The City conjures those images—the lines, the rats—and steam in my mind. The air, even inside the PATH where they pump air conditioning, is steamy and heavy. It sits on your shoulders like a conscience, reminding you that the City is what it is—dirty but full of everything, anything you can think of. But then what is that new smell? A whiff of flowers or something. Perfume. Cologne. Whatever. Something new to the mix, strangling the original scent of the air, another reminder that things are changing. Slowly. The aroma stays for a few moments then goes, but comes back when another tourist boards. It is slightly omnipresent, like a ghost, in and out, there but not. I don’t like the perfume. I love the stale, heavy air.
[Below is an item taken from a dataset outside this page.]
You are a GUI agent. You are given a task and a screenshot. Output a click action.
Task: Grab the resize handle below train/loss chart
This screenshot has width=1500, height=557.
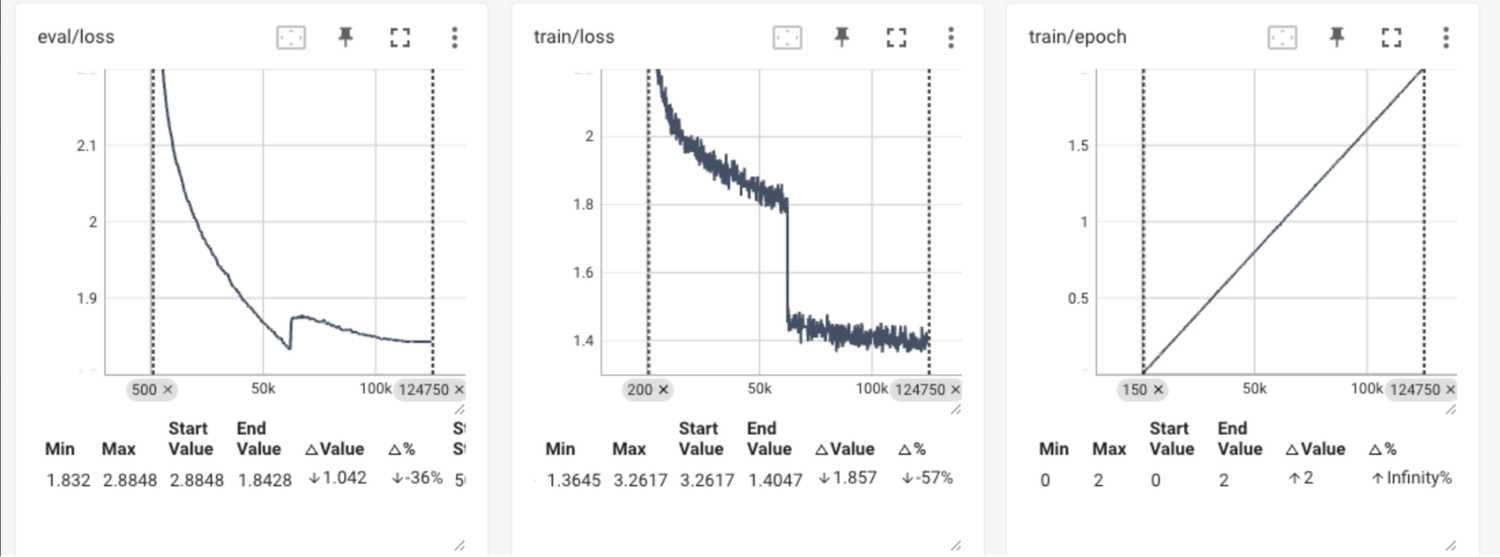click(x=955, y=409)
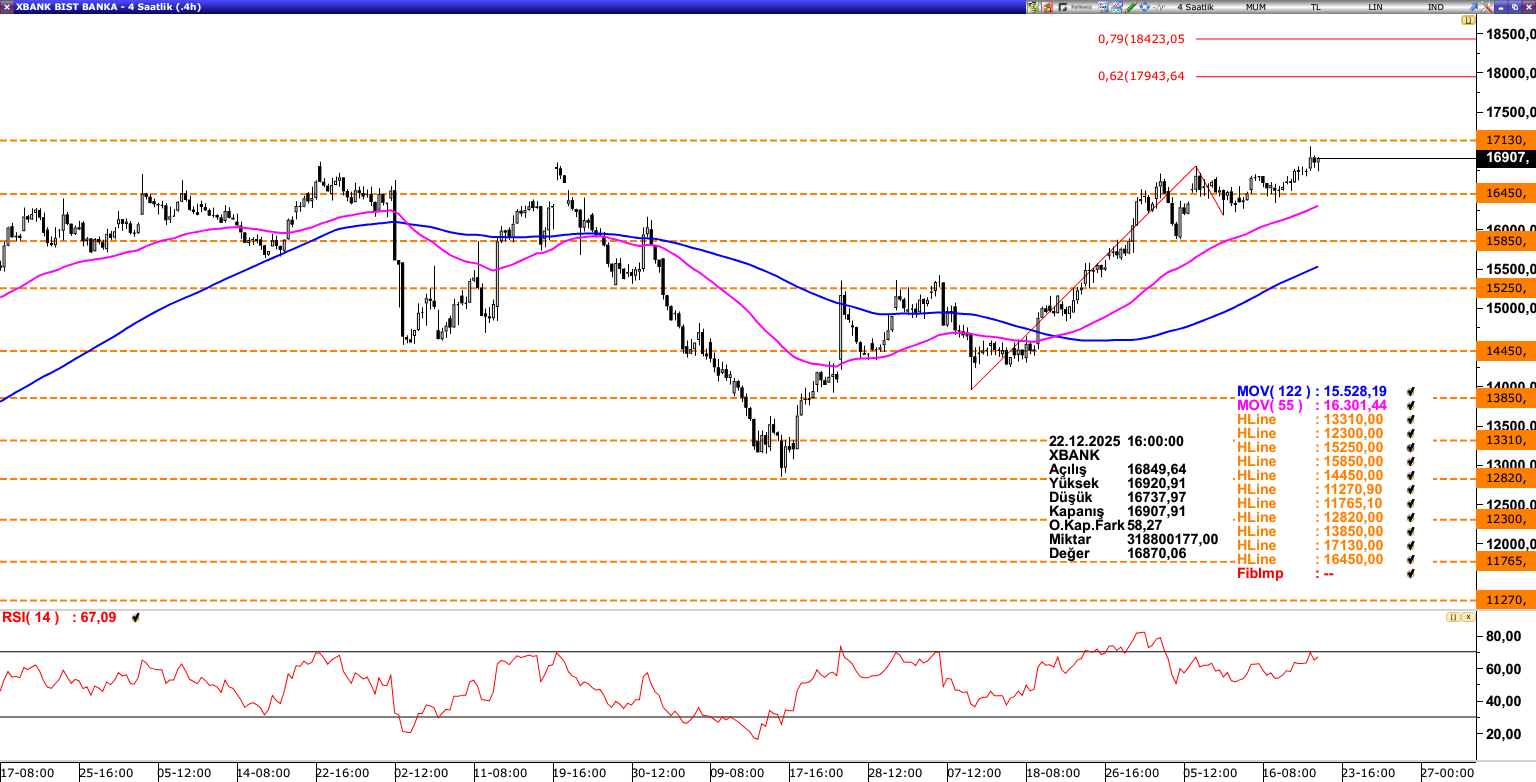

It reminds me of day trips to the City—the American Museum of Natural History, the Intrepid, Radio City Music Hall. It reminds me of high school—all those days dressed in khaki and dress shirts, watching as bums begged four feet away, and hoping that they wouldn’t come close enough that I’d have to interact, have to fake that I didn’t have any change. Then again there is always that burst, that fresh scent again, and my attention is back to a tourist in a cowboy hat or an “I Love New York” shirt, forcing his or her way into a seat, oblivious of the old, black grandmother, two grandkids in tow that couldn’t make it fast enough from the platform to the seat. The subway dings and dongs, then rattles off.

One Response to “A Dirty Love Affair With Air”

  1. Wow, that’s interesting. I feel the same way about winter air. Even though I lived in New York (Long Island, to be exact) for the first three years of my life, I don’t remember it well. City air wouldn’t be my love even if I did really remember. I had a bit of asthma.